First, in A Curious Incident, Haddon created a wonderful cast of characters in which the reader could relate. This is not so in A Spot of Bother. The entire Hall family are so entirely unlikeable. It's hard to relate to dysfunction if you can't relate to at least one of the characters involved in said dysfunction. The characters are universally selfish, self-absorbed and rude. One wonders how they were all able to find any success in the working world and life in general with those character traits. The parents, George and Jean, continuously allude to Katie's fiancee as being "inappropriate," but I struggled to understand why. Ray seemed like a legitimately wonderful man with very few character flaws. I couldn't understand why anyone, anywhere would dislike the guy and yet the entire family and a few friends seems to instinctually understand he is perhaps wrong for Katie. I thought she should consider herself lucky. I got the impression that the editors (or Haddon himself, edited out an entire section where we would all understand what was so wrong about Ray.
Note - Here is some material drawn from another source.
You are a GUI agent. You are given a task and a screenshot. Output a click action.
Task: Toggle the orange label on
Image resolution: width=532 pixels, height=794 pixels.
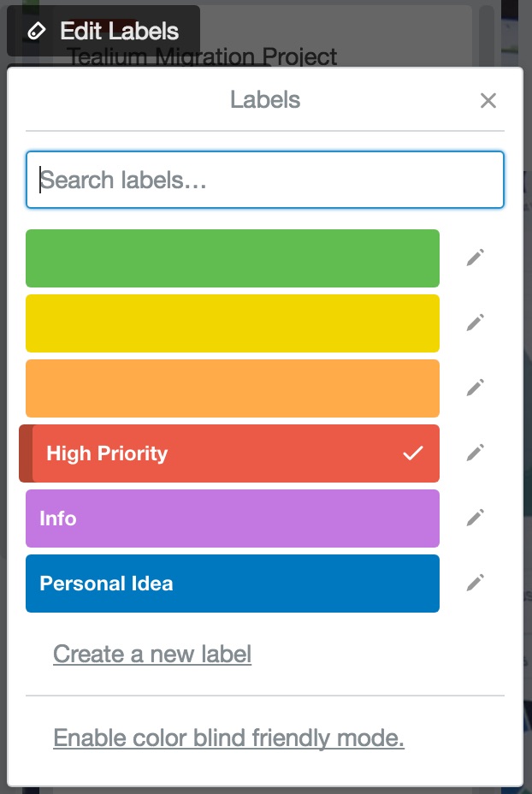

Which gets me to Ray. His one and only moment of irrationality seems so entirely out of character from the rest of the book I figured it was tacked on to create a couple dozen extra pages of drama. Actually, a lot of stuff seems to be tacked onto this book then forgotten. The story was full of unresolved holes. Did Katie get fired for taking the day off work? What happened to Graham after his and Katie's talk? What about the guy that went blind? Perhaps these were examples of how self-absorbed the characters are, but I kept waiting for the repercussions of their actions to catch up with them and they never seemed to.
Don't get me wrong, Haddon is a great writer. He is articulate and his style reminds me a lot of Douglas Adams (which is a good thing, obviously). It's just that instead of taking the reader into dark places and make them laugh about them (i.e. mental illness, cancer, fear or death, etc...), Haddon simply takes us to dark places, drops us off, says a few quick words and drives off, leaving the reader to wallow in the pathos left in his wake. There seems to be a half-hearted attempt to make light of the subjects and a sort-of but not-quite attempt to create a comedy of errors as a frame, but it all seemed to fall flat on its face. This wouldn't be all that bad, really, if Haddon was treading on safer ground. But it left me with the distinct impression that he had little to no empathy for those suffering from real mental illness or those coping with a truly dysfunctional family.
Given the fact that he wrote The Curious Incident of the Dog in the Night-Time I give him the benefit of the doubt. Some of the dialog is quite astute and there are some really funny scenes interspersed throughout but the novel was hardly chortle-worthy. By way of comparison, it's not Michael Richards embarrassing himself on stage, but it's certainly not Carlin-esque either.
It's just that this novel left me saying: "Meh."
1 comments:
I agree with your assessment Ryan, a book like this must have a character or two that connects ion some way with the reader.
With that said I love Douglas Adam and if Haddon is even a little like him he cannot be all bad.